■ **Prompt**
Among the entries below, one line contains "Term of Use (565, 2513)" and another contains "ส.ค.นี้ (952, 512)". Transcribe those two lines and every line between them, exactly.

■ **Records to use**
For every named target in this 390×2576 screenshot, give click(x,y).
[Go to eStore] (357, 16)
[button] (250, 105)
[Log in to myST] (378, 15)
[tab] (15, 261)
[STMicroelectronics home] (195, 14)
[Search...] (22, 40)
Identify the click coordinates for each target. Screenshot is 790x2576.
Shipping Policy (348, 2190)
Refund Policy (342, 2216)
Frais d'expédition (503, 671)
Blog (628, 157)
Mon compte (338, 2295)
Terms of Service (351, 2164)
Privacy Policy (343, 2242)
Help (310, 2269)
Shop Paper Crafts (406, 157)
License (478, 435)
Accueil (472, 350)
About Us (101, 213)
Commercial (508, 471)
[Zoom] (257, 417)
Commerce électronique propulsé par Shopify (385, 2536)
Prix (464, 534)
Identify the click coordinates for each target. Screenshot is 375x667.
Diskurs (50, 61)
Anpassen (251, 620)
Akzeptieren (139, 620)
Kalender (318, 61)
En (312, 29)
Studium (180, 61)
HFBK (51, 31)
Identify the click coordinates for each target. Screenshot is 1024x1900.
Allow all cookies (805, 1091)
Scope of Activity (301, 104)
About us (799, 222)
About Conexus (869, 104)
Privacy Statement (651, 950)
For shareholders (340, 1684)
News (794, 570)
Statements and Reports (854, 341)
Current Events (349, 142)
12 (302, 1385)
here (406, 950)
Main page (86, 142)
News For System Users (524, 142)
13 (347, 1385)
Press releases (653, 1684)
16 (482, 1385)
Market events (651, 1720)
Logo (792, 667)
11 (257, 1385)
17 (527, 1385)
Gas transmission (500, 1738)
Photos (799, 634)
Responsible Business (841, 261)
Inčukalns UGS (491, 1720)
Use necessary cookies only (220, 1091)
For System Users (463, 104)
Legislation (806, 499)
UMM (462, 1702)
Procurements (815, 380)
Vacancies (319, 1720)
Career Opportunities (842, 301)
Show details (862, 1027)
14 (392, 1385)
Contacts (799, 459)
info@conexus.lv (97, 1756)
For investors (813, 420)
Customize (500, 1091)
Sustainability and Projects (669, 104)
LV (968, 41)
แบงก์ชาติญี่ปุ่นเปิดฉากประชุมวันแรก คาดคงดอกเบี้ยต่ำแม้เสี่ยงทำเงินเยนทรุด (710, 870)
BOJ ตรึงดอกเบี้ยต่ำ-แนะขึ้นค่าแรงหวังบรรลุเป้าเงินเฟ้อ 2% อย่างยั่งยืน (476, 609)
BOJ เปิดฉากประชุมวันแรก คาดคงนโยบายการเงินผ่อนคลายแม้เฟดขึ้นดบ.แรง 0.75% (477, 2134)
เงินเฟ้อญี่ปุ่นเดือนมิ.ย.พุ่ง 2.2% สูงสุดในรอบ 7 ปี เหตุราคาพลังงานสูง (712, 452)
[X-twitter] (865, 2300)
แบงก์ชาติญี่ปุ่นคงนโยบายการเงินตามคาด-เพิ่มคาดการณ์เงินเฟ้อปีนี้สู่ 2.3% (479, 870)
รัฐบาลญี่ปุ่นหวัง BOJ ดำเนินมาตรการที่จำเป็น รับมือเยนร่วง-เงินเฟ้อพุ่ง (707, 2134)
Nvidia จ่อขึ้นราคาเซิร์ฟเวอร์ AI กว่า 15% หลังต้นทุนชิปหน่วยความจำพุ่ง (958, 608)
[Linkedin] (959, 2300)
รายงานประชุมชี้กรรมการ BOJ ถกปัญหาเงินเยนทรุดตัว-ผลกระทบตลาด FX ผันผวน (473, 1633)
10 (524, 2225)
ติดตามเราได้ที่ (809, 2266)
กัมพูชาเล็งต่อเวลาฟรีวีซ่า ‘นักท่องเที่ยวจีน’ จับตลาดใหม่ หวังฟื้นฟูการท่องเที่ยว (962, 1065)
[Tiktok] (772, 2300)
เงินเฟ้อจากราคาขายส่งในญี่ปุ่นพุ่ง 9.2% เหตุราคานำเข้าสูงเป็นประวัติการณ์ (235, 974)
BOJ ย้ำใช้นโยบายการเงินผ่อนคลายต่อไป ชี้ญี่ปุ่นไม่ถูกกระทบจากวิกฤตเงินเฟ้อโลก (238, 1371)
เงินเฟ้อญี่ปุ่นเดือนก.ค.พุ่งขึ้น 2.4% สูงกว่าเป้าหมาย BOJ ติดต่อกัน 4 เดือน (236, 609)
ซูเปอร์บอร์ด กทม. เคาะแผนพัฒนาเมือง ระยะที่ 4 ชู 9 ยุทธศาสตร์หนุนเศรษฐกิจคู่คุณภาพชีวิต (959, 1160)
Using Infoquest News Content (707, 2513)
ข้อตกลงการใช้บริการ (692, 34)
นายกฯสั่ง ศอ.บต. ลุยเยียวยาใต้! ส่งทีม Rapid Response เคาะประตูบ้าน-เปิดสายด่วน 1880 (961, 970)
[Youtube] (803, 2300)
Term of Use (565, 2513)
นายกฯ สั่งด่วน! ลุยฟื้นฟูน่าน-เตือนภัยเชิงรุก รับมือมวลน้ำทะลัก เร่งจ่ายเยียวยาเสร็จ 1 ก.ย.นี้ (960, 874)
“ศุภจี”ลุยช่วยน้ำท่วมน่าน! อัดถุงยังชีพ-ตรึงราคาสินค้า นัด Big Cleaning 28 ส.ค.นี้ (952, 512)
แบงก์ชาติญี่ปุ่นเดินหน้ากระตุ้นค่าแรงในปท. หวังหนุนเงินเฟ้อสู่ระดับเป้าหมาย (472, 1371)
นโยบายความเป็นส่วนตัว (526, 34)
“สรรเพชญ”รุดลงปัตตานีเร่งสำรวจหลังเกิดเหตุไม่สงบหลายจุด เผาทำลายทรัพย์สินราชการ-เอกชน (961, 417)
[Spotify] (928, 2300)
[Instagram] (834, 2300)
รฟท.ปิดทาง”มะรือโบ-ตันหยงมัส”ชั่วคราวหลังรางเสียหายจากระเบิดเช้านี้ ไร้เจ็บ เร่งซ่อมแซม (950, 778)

■ **Solution for this task**
Term of Use (565, 2513)
นายกฯ สั่งด่วน! ลุยฟื้นฟูน่าน-เตือนภัยเชิงรุก รับมือมวลน้ำทะลัก เร่งจ่ายเยียวยาเสร็จ 1 ก.ย.นี้ (960, 874)
“ศุภจี”ลุยช่วยน้ำท่วมน่าน! อัดถุงยังชีพ-ตรึงราคาสินค้า นัด Big Cleaning 28 ส.ค.นี้ (952, 512)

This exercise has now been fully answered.